TASK GOAL - The line holding "Open Widerrufsbelehrungen footer" and every line after it through the end of the entries below: retype these exactly and nothing more.

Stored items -
- - -

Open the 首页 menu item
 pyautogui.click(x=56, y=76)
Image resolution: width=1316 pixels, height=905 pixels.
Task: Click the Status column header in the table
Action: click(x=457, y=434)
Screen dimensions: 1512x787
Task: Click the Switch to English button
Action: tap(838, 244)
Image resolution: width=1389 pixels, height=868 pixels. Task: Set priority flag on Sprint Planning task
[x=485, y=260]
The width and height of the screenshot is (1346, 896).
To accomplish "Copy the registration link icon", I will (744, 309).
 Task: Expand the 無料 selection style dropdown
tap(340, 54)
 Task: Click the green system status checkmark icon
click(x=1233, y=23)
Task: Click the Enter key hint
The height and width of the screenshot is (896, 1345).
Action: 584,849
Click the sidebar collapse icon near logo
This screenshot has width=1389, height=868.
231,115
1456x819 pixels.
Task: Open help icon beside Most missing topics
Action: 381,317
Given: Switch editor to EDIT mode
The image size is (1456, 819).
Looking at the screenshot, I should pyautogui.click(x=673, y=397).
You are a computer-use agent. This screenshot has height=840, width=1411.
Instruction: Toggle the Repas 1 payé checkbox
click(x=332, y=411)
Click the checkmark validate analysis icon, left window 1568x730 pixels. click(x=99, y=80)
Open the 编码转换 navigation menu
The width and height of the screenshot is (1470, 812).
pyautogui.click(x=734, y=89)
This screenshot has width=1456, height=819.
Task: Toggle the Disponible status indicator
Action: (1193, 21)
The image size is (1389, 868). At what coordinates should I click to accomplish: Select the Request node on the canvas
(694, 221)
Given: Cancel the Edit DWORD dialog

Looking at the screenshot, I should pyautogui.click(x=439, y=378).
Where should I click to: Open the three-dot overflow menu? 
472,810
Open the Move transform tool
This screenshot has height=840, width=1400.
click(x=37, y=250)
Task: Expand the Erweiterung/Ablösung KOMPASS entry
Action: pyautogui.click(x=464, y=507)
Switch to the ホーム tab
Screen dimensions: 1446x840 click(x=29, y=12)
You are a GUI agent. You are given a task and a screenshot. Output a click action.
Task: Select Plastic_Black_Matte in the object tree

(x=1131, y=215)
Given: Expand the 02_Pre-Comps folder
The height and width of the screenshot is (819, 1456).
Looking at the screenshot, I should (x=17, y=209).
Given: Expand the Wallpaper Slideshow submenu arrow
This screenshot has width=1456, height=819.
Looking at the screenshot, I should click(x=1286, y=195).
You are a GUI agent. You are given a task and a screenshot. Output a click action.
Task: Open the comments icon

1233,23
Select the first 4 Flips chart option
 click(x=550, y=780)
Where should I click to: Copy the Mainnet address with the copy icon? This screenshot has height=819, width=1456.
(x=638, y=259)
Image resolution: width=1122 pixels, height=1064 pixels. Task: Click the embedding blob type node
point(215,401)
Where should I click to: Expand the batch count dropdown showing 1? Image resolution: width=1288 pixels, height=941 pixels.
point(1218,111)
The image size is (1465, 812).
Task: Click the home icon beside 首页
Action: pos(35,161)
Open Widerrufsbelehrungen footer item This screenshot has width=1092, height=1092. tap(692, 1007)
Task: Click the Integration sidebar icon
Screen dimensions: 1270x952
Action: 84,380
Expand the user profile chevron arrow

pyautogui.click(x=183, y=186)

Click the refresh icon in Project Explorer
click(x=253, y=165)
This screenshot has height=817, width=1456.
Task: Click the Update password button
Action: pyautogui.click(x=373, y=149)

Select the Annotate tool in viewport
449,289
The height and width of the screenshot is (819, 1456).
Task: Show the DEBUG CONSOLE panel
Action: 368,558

- - -

SOLUTION TO THE EXERCISE -
Open Widerrufsbelehrungen footer item This screenshot has width=1092, height=1092. tap(692, 1007)
Task: Click the Integration sidebar icon
Screen dimensions: 1270x952
Action: 84,380
Expand the user profile chevron arrow

pyautogui.click(x=183, y=186)

Click the refresh icon in Project Explorer
click(x=253, y=165)
This screenshot has height=817, width=1456.
Task: Click the Update password button
Action: pyautogui.click(x=373, y=149)

Select the Annotate tool in viewport
449,289
The height and width of the screenshot is (819, 1456).
Task: Show the DEBUG CONSOLE panel
Action: 368,558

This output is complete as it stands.